How the Food Industry Influences Nutrition and Health (California Studies in Food and Culture)
We all witness, in advertising and on supermarket shelves, the fierce competition for our food dollars. In this engrossing exposé, Marion Nestle goes behind the scenes to reveal how the competition really works and how it affects our health. The abundance of food in the United States--enough calories to meet the needs of every man, woman, and child twice over--has a downside. Our overefficient food industry must do everything possible to persuade people to eat more--more food, more often, and in larger portions--no matter what it does to waistlines or well-being.
Like manufacturing cigarettes or building weapons, making food is very big business. Food companies in 2000 generated nearly $900 billion in sales. They have stakeholders to please, shareholders to satisfy, and government regulations to deal with. It is nevertheless shocking to learn precisely how food companies lobby officials, co-opt experts, and expand sales by marketing to children, members of minority groups, and people in developing countries. We learn that the food industry plays politics as well as or better than other industries, not least because so much of its activity takes place outside the public view.
Nestle, the editor of the 1988 Surgeon General's Report on Nutrition and Health, is uniquely qualified to lead us through the maze of food industry interests and influences. She vividly illustrates food politics in action: watered-down government dietary advice, schools pushing soft drinks, diet supplements promoted as if they were First Amendment rights. When it comes to the mass production and consumption of food, strategic decisions are driven by economics--not science, not common sense, and certainly not health.
No wonder most of us are thoroughly confused about what to eat to stay healthy. An accessible and balanced account, Food Politics will forever change the way we respond to food industry marketing practices. By explaining how much the food industry influences government nutrition policies and how cleverly it links its interests to those of nutrition experts, this pathbreaking book helps us understand more clearly than ever before what we eat and why.
"She urges readers to inform themselves, choose foods wisely, demand ethical behavior and scientific honesty, and promote better cooperation among industry and government. This provocative work will cause quite a stir in food industry circles. Highly recommended." - Library Journal.

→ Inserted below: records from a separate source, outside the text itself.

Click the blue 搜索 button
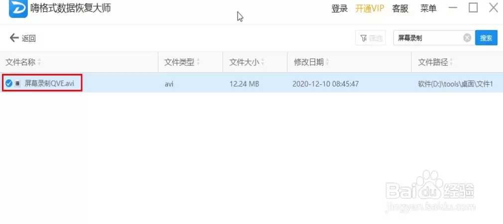Viewport: 503px width, 224px height. (487, 38)
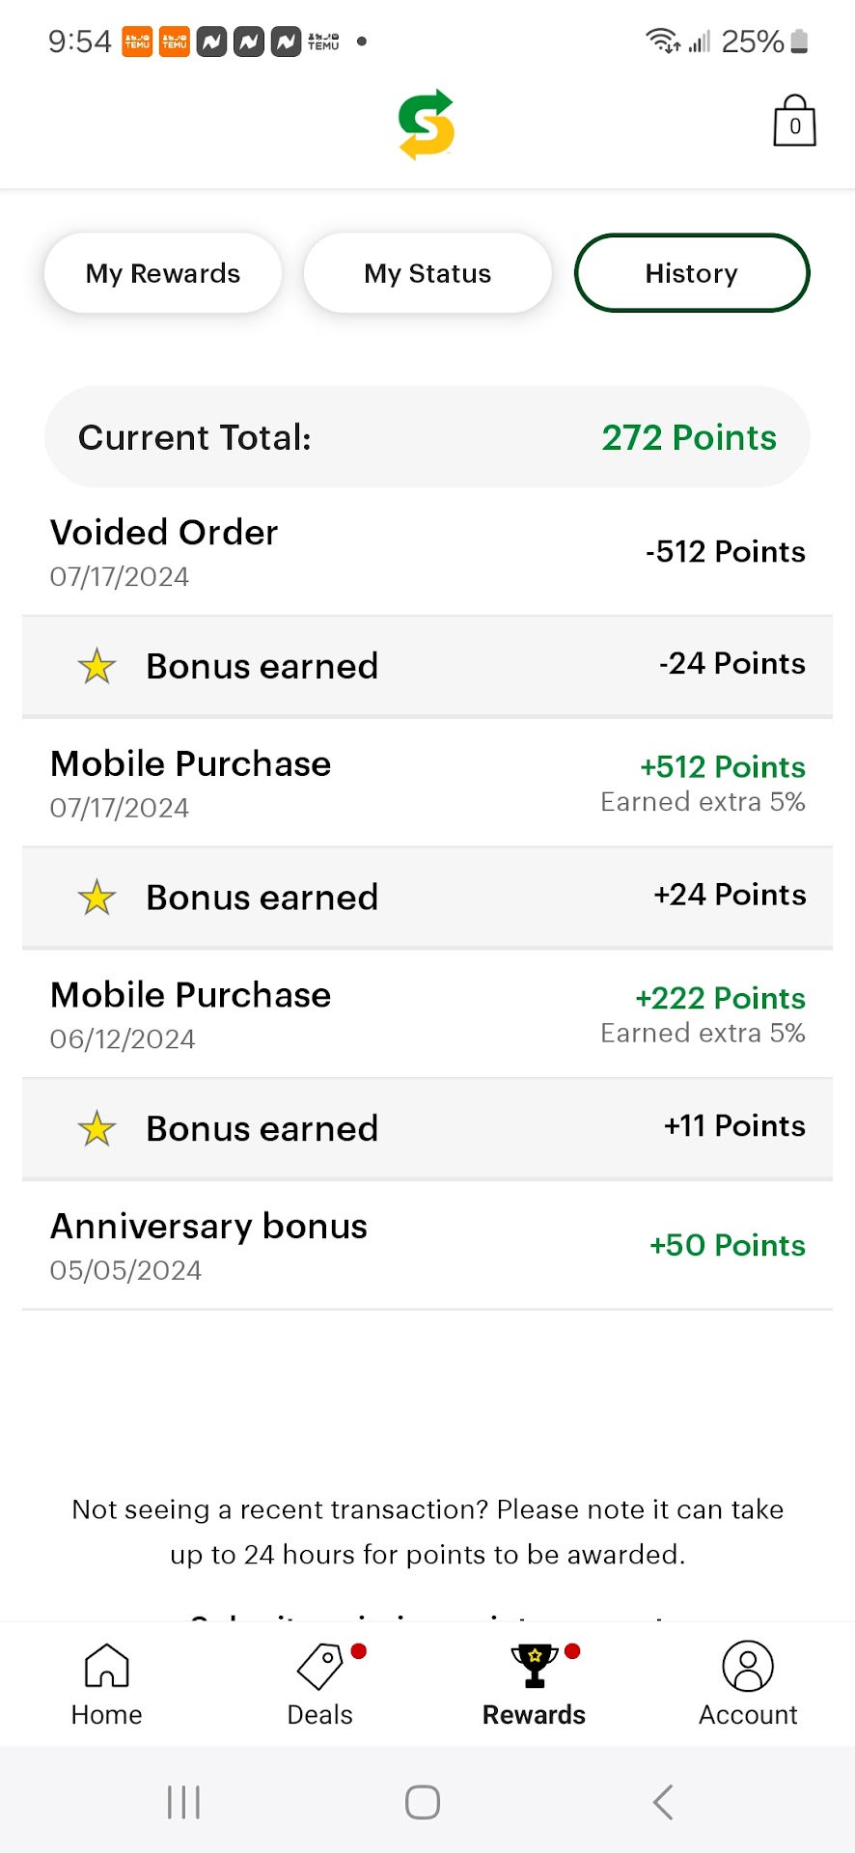This screenshot has height=1853, width=855.
Task: Tap the -24 Points Bonus earned row
Action: [427, 666]
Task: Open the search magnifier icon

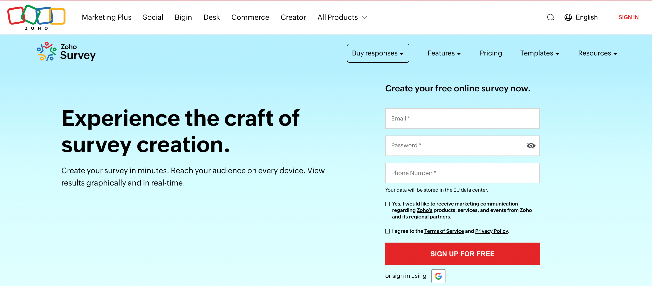Action: click(x=551, y=17)
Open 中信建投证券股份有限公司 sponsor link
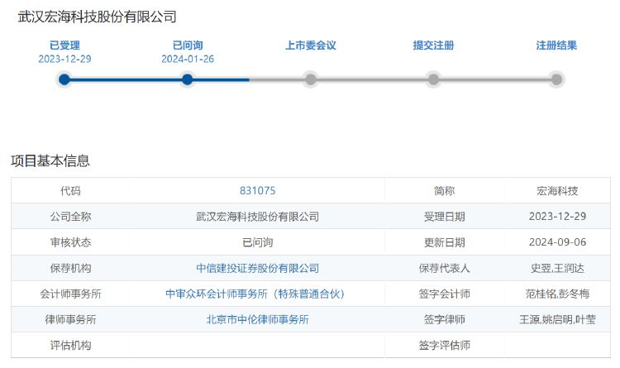 (257, 268)
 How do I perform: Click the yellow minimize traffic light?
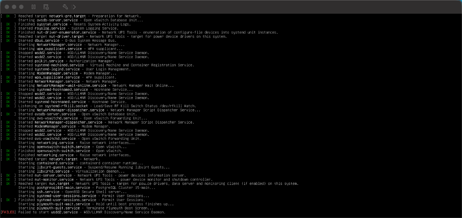(14, 6)
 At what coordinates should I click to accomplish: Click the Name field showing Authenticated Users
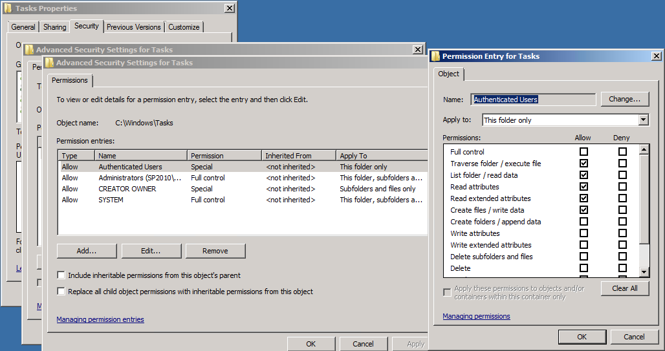coord(532,100)
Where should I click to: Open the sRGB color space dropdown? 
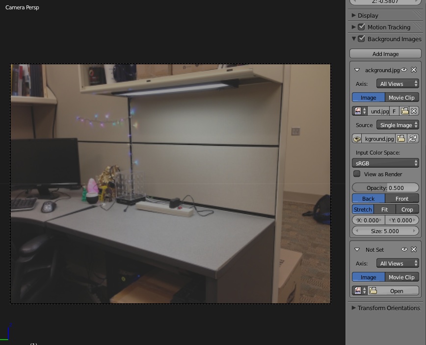(385, 163)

"This book is thought-provoking, and I recommend it. I do not see all the issues in the same way as Nestle does but would welcome an open discussion of the important issues she raises among my colleagues." - New England Journal of Medicine.
"Nestle has thoroughly and carefully documented the food industry's unholy influence over public- health policy. Many people's lives and livelihoods are at stake in the conflict Nestle illuminates, and it will take scientific knowledge, political wisdom and leadership, enlightened and ethical corporate management, and consumer education to produce a positive outcome." - Booklist.
"Hard-hitting. A remarkable insider's view of the horse-trading and arm-twisting that goes on." - The Times (UK).
"[E]xamines . . . the industry's manipulation of America's eating habits [and] many conflicts of interest among nutritional authorities." - The New York Times.
"A provocative and highly readable book arguing that America's agribusiness lobby has stifled the government's regulatory power . . . ." - The Economist.
"Nestle explains why the wealthiest nation in the world is eating itself to death." - The San Francisco Chronicle.
"Food politics underlie all politics in the United States. There is no industry more important to Americans, more fundamentally linked to our well-being and the future well-being of our children. Nestle reveals how corporate control of the nation's food system limits our choices and threatens our health. If you eat, you should read this book." -Eric Schlosser, author of Fast Food Nation.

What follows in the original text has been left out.